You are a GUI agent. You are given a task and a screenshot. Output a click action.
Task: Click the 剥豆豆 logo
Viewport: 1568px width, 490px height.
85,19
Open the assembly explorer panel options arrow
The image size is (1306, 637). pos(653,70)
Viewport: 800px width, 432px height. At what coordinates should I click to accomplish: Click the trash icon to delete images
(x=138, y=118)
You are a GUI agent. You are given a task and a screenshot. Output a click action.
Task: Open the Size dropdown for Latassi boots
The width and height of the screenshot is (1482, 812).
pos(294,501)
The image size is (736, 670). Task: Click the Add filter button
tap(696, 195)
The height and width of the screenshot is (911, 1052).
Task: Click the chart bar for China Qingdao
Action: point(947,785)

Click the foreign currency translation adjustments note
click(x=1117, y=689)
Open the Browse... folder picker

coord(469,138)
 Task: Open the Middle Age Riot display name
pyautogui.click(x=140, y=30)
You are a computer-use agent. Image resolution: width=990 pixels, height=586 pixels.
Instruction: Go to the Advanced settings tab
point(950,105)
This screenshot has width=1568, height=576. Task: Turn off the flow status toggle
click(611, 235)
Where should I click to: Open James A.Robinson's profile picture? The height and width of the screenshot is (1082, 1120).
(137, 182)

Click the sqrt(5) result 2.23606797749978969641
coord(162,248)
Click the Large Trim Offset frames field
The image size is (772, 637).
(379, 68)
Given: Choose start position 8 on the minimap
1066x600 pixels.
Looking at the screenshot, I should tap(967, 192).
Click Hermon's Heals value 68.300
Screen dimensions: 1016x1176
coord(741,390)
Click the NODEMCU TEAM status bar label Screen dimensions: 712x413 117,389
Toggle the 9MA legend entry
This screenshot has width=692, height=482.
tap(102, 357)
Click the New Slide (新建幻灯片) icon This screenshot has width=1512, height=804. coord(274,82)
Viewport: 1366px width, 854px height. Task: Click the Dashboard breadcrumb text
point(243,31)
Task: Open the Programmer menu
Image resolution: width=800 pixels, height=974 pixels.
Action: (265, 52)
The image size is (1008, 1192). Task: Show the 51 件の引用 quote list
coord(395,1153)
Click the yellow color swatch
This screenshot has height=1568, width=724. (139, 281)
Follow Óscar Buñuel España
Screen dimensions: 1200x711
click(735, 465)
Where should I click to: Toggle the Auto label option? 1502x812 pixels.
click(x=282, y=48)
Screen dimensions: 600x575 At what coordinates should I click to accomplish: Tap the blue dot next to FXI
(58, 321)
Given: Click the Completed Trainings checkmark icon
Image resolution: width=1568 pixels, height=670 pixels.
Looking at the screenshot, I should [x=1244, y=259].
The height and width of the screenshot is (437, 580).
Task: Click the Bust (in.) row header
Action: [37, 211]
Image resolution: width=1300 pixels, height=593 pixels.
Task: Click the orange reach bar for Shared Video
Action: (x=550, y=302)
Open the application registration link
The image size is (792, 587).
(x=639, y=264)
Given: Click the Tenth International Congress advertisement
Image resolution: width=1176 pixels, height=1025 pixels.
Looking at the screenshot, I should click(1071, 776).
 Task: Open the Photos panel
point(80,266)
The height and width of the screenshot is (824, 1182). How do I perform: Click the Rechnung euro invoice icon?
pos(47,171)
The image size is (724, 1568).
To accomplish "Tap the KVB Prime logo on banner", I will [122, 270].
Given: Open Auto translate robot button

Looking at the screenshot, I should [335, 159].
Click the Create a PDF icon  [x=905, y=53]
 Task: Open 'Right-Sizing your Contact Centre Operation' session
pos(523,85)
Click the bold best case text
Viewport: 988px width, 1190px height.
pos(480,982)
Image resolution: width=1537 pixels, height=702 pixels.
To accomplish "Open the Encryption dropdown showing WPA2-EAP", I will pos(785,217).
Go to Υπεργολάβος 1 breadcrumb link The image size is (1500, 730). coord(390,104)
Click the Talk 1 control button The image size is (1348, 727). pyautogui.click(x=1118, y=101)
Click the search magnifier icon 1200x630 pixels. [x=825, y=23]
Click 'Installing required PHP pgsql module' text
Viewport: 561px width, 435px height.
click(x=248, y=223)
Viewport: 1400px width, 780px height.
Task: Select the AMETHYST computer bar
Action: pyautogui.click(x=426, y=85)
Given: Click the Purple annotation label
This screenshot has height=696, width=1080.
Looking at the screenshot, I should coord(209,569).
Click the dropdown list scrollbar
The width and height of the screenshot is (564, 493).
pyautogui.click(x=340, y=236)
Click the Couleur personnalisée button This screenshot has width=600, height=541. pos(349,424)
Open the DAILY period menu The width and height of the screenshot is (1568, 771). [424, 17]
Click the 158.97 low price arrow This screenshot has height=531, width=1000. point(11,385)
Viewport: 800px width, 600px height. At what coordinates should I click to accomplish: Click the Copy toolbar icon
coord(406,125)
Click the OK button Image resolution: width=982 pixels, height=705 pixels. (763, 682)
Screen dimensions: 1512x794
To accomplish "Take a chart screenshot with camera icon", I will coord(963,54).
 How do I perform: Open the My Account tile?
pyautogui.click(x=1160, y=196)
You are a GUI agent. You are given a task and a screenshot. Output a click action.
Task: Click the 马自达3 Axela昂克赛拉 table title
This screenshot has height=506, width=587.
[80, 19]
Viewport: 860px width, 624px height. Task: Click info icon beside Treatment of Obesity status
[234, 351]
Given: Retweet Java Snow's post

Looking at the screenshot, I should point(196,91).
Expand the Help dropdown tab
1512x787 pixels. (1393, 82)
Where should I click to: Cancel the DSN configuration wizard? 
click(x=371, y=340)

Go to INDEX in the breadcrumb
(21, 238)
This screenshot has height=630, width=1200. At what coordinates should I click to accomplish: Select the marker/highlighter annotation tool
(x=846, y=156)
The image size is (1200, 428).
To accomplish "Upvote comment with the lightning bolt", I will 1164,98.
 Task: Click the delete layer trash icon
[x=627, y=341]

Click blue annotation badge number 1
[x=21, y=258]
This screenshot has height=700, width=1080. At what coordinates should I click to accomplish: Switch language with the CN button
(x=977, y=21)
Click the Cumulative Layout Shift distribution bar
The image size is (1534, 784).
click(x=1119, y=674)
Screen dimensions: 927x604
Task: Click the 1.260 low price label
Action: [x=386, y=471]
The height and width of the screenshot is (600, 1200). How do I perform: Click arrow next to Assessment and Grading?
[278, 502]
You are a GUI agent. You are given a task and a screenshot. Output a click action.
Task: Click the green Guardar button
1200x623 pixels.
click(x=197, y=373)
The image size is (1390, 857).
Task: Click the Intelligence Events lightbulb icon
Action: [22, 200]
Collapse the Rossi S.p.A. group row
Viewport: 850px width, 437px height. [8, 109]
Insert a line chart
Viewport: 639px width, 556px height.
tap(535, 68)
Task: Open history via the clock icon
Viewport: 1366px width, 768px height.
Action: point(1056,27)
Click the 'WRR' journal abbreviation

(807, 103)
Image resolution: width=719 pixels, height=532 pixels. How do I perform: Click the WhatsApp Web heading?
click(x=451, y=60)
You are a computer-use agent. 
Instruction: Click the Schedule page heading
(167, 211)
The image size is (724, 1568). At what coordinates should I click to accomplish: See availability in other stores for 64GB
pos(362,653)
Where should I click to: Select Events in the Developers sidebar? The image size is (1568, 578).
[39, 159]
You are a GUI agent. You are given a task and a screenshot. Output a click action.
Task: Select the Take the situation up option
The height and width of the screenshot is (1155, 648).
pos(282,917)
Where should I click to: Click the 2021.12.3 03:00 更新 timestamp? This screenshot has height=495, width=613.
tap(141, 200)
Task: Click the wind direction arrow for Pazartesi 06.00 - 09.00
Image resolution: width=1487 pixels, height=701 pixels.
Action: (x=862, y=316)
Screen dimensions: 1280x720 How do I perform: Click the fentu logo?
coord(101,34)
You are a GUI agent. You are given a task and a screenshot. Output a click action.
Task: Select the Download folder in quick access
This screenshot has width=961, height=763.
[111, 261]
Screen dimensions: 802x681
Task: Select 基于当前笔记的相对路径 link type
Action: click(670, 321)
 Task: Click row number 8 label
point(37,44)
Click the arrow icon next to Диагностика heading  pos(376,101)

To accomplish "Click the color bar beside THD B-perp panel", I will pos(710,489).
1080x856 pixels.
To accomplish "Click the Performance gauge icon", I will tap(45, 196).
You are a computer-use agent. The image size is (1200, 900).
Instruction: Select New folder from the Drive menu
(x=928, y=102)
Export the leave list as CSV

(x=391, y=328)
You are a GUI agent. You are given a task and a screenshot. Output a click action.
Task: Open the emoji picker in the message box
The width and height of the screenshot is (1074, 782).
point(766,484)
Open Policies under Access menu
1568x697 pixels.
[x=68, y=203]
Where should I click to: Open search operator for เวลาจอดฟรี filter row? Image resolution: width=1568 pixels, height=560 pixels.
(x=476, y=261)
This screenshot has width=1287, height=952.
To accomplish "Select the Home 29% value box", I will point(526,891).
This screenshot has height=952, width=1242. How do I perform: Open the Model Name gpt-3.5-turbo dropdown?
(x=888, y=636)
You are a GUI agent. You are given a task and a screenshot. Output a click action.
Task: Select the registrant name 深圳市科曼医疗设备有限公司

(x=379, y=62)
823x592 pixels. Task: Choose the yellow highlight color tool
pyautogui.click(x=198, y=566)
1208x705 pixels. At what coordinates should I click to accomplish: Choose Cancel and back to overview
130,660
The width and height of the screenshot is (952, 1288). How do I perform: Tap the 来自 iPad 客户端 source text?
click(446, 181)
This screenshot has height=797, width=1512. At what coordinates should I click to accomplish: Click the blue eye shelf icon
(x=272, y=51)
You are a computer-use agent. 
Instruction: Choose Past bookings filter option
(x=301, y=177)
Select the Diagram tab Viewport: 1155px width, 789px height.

+ + +

-- Directions --
Your task for the entries above: copy exactly the span starting with the line with "Screen dimensions: 600x575" and going on through the line with "Given: Click the Completed", both lines included, and nothing else.

-- Result --
Screen dimensions: 600x575 At what coordinates should I click to accomplish: Tap the blue dot next to FXI
(58, 321)
Given: Click the Completed Trainings checkmark icon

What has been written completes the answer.